**ACTIVITY:**
Identify all lines in the data containing the string "final". Copy them out.

#### AVAILABLE DATA ####

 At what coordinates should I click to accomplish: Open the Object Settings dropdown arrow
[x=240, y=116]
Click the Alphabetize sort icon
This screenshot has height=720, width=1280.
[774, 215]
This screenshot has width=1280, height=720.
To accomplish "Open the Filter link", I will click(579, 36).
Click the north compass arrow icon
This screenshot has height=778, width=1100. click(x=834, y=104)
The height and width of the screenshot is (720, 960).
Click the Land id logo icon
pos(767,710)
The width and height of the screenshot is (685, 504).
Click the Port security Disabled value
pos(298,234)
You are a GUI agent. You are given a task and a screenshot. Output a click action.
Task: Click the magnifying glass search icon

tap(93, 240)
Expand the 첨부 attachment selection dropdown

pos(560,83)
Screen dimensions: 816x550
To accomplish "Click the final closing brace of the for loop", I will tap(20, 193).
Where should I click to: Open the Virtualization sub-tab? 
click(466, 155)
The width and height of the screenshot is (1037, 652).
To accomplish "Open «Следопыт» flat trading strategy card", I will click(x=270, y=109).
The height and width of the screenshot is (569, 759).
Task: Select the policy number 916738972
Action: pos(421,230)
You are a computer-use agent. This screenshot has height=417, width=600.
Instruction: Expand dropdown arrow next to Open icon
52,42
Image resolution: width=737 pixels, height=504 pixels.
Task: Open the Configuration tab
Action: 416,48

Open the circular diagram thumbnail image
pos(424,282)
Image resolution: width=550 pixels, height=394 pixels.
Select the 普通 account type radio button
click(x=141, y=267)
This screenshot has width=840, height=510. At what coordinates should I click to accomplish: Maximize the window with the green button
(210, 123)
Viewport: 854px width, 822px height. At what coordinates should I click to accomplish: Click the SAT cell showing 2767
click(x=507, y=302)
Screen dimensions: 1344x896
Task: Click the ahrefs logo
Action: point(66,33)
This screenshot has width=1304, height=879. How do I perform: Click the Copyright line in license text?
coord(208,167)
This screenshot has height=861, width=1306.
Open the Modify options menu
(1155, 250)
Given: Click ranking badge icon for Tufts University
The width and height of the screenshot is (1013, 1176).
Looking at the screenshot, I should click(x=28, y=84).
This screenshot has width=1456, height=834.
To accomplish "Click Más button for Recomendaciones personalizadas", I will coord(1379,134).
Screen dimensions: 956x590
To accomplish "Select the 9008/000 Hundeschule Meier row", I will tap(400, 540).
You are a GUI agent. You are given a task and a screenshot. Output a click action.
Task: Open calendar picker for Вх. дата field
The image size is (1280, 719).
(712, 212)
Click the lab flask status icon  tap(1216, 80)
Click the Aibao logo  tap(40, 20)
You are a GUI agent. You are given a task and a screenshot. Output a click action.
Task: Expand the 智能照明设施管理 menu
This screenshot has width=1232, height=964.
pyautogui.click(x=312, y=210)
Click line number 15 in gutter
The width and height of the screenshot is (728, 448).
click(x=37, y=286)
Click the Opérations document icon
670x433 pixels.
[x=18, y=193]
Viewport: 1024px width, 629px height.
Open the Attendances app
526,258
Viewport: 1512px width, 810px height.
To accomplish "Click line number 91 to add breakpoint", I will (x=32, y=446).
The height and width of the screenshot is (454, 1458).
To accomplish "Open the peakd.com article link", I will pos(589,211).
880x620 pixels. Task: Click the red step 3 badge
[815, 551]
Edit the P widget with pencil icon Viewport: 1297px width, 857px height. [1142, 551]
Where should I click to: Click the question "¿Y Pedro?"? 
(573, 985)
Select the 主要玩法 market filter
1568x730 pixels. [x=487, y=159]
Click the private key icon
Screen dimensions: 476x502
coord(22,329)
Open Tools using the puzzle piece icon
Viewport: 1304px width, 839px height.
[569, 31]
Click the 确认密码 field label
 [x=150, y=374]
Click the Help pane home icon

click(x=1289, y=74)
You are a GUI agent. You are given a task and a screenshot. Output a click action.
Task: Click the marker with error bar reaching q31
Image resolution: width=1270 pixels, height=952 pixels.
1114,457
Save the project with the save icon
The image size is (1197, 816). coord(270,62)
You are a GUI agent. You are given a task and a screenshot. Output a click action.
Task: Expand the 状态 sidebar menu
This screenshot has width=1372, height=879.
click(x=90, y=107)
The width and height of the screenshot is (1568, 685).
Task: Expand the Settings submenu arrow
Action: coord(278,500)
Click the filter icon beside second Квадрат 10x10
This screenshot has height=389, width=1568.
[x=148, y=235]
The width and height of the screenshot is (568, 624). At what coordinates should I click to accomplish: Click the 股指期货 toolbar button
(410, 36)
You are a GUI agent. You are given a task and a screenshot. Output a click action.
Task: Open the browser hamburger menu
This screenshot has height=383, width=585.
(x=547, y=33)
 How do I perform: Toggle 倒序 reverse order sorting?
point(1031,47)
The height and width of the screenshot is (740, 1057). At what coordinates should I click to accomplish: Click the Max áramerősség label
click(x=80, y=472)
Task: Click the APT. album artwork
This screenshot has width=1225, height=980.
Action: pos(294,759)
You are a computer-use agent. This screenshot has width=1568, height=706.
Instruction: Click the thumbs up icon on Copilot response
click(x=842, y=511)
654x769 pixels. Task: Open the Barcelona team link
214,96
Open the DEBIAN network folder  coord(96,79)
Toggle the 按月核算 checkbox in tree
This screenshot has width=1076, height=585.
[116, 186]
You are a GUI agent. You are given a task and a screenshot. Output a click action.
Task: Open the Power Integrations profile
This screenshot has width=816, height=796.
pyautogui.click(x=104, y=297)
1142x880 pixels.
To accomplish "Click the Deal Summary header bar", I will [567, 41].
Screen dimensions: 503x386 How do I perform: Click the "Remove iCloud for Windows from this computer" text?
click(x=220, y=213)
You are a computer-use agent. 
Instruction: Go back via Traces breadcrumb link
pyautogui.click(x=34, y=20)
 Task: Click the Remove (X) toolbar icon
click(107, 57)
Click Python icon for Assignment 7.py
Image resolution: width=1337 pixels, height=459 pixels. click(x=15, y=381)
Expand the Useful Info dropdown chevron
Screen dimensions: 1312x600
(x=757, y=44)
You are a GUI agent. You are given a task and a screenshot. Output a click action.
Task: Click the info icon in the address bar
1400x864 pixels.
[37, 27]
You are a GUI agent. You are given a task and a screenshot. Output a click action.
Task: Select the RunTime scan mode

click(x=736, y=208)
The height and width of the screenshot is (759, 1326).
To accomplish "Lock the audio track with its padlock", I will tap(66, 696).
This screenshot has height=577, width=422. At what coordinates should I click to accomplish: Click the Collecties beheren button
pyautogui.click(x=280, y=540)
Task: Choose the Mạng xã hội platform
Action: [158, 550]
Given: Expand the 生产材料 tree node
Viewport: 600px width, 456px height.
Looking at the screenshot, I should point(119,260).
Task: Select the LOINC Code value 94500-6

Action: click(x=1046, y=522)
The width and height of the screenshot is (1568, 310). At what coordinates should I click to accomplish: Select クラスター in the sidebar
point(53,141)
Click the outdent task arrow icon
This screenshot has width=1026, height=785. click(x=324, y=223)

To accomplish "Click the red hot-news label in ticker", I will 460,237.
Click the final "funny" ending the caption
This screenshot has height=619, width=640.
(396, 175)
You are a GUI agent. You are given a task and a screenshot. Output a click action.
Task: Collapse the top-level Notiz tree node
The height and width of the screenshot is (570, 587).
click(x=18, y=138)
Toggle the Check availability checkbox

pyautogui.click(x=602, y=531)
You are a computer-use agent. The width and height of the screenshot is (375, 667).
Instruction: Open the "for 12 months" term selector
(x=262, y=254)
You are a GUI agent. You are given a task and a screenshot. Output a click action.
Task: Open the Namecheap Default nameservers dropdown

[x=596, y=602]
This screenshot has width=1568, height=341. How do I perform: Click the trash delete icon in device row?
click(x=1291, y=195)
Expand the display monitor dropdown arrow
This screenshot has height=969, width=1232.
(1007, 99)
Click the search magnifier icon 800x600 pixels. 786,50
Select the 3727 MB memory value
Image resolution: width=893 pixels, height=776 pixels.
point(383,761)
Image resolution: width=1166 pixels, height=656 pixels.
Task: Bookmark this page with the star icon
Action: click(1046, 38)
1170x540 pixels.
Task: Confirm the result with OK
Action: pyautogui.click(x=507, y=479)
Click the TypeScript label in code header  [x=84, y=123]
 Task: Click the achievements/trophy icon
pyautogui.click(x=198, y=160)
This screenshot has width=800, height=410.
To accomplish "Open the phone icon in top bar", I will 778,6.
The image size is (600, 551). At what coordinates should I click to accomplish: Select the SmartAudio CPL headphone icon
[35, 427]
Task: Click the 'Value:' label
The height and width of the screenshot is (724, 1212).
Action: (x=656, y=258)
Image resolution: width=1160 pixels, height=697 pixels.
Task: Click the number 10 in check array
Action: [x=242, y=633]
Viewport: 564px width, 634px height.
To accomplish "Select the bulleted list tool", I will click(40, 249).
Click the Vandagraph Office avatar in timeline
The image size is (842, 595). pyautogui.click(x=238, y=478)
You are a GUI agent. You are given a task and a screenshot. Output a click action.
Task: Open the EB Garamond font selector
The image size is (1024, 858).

####

**RESPONSE:**
To accomplish "Click the final closing brace of the for loop", I will tap(20, 193).
Click the final "funny" ending the caption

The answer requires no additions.